About the curator: Ahmar Mustikhan “Brother Khan” is a writer, human rights activist and Peer Recovery Coach.
Ahmar Mustikhan has had three nationalities in his lifetime: Burmese, Pakistani and American. He has worked as a journalist in Pakistan, UAE & the “U.S. of Saudi America.”
An ossified activist and journalist, he now works as a Peer Recovery Coach in the predominantly black Prince George’s County.
At this point he his asking his friends to sign a petition to Hilton Worldwide to do more to promote civil rights in the “Dirty Dozen” anti-black states that include the Confederate states and Kentucky.
He has spent years challenging Pakistan military atrocities in his ancestral Balochistan.

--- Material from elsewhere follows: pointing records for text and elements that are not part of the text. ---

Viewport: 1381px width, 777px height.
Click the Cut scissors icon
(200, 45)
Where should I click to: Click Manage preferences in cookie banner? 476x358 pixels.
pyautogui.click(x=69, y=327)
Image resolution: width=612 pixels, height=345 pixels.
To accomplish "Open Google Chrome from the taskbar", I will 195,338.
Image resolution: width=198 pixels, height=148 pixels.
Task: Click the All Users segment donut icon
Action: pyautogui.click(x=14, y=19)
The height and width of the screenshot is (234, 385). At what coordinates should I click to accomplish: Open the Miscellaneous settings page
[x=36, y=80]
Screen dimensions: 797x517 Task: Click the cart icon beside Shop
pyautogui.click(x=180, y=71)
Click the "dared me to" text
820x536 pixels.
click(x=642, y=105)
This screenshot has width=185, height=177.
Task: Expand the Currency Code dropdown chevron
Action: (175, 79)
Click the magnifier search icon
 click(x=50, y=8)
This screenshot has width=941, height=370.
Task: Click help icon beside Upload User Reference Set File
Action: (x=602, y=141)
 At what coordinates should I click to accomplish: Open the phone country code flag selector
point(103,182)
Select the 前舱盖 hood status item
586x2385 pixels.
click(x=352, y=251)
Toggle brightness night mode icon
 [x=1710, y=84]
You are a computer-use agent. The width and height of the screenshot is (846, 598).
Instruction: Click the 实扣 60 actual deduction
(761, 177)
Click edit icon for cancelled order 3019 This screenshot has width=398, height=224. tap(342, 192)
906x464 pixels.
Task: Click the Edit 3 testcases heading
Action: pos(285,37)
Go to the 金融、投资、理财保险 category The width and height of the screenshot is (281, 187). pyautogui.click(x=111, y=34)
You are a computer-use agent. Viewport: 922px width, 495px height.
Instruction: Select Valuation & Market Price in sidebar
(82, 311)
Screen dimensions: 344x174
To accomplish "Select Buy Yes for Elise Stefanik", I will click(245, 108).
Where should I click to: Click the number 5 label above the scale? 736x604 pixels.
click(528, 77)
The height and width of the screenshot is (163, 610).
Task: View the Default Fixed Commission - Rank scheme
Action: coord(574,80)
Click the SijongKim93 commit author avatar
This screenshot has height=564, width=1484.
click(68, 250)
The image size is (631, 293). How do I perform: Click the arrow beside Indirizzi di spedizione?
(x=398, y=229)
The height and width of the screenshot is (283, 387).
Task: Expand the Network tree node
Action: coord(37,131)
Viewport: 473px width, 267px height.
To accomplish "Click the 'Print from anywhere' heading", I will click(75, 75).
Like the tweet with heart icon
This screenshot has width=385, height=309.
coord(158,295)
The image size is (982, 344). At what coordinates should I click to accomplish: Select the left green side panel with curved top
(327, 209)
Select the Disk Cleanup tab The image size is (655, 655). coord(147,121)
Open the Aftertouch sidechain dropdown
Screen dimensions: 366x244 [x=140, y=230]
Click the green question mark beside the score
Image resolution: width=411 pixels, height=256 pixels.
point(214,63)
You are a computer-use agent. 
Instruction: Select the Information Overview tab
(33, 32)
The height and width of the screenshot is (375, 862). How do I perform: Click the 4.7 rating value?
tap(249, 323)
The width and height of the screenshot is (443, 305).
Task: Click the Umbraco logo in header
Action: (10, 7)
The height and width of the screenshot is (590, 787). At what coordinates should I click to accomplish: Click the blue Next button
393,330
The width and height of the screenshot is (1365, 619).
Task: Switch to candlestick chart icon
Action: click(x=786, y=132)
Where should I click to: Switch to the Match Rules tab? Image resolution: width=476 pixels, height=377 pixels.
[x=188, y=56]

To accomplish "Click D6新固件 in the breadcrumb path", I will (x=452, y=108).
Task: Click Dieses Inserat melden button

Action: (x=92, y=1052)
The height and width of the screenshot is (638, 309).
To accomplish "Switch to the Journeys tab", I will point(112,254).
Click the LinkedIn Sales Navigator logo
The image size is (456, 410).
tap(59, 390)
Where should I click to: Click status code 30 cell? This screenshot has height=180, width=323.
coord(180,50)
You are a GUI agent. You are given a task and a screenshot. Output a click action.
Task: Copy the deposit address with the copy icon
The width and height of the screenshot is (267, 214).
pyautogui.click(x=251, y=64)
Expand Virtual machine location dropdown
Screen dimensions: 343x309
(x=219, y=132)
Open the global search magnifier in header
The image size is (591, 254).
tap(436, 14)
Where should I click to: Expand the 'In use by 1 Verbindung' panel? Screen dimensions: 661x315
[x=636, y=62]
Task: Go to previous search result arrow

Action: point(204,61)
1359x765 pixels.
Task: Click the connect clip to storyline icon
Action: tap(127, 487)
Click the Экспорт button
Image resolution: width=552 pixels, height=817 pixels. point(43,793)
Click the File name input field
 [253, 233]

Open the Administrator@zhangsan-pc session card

He was named “Pervez Dispenser” by the New Republic after he forced former Pakistan dictator, who has now bitten the dust, Gen Pervez Musharraf, to admit before a crowd of more than 2,000 people in Baltimore, “Yes, I was a dictator.” He is very happy he did that.
He also heckled and stopped Pakistan premier Nawaz Sharif in Washington DC which won him celebrity status in India.
Most recently he got a KKK supremacist picture removed from Hilton’s The Tutwiler in Birminghan, Alabama. He firmly believes without racial equity and social justice, America will become a Super Pauper.
Brother Khan’s writings can be read for free by subscribing to: A Cry for Justice.
He also likes to brag that he is the first openly gay person from Balochistan (now celibate for four years); that Burmese leader, Aung Sang Suu Kyi— one of the favorite foreign leaders of President Obama— was a classmate and good friend of his eldest sister all through their Methodist English school years in Rangoon; that his lone son is the maternal great grandson of secular Sindh premier Shaheed Allah Bakhsh Soomro, a close friend of Mahatama Gandhi; that one of the most important leaders from France-sized Balochistan, “Father of Balochistan” Mir Ghous Bakhsh Bizenjo credited his family for his political success and last but not the least, when Obama went to Karachi as a 19-and-half-year he stayed with his mom’s lover Ahmedmian Soomro. In fact, he saw him in Soomro’s drawing room one morning reading Dawn newspaper.